§ Exercise goal:
Your answer should consist solely of the lines from the one holding "The height and" through the final line of the entries, reproduced exactly and without pictures.

Data items

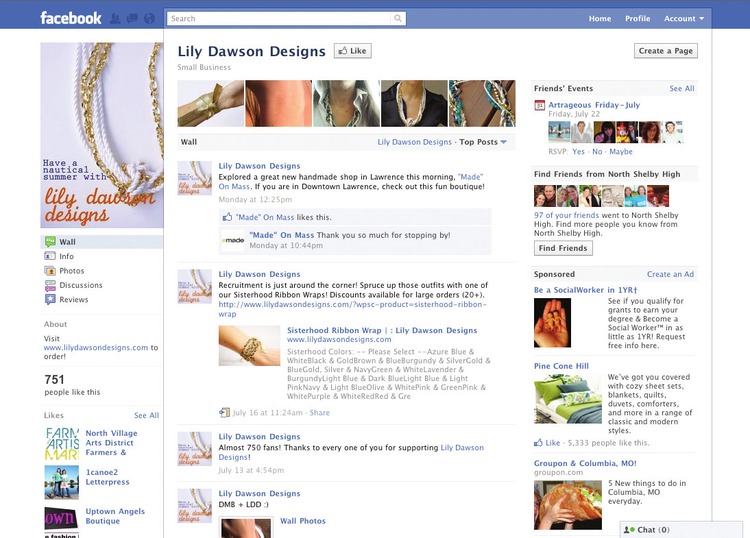
Task: Expand the Account dropdown menu
Action: point(684,19)
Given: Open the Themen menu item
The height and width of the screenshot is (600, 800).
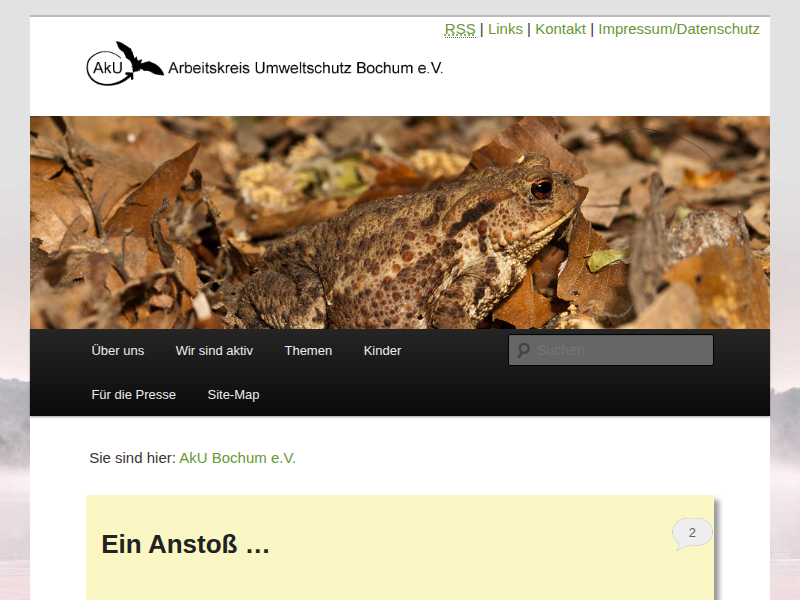Looking at the screenshot, I should pyautogui.click(x=308, y=351).
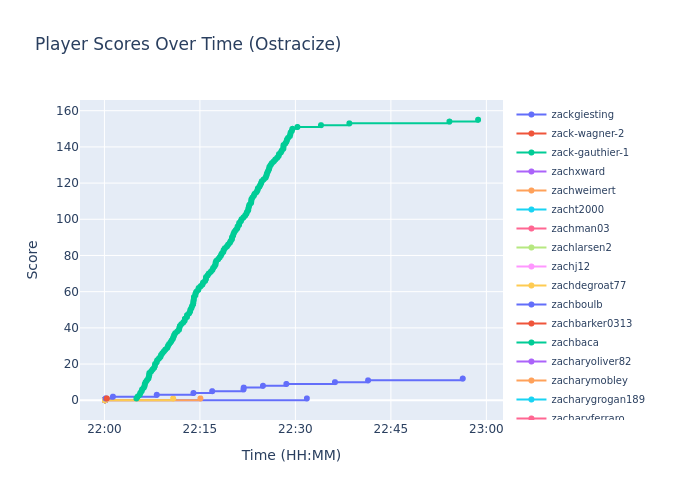This screenshot has height=500, width=700.
Task: Click the Time (HH:MM) axis title
Action: [291, 456]
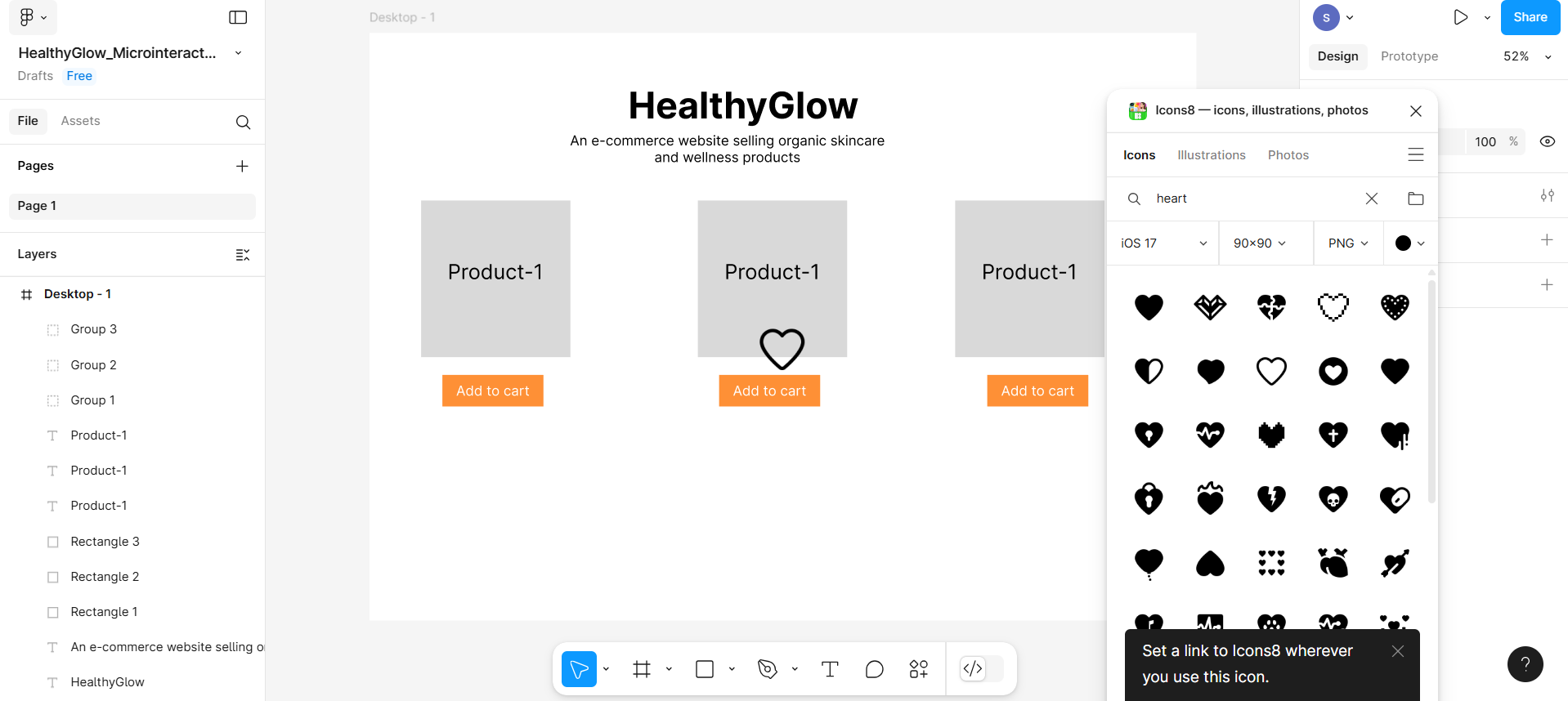Toggle layer visibility eye icon
The image size is (1568, 701).
pos(1547,141)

§ Exercise result:
The height and width of the screenshot is (600, 800).
Looking at the screenshot, I should pyautogui.click(x=308, y=351).
This screenshot has height=500, width=700.
Task: Click the Time (HH:MM) axis title
Action: [291, 456]
Toggle layer visibility eye icon
The image size is (1568, 701).
pos(1547,141)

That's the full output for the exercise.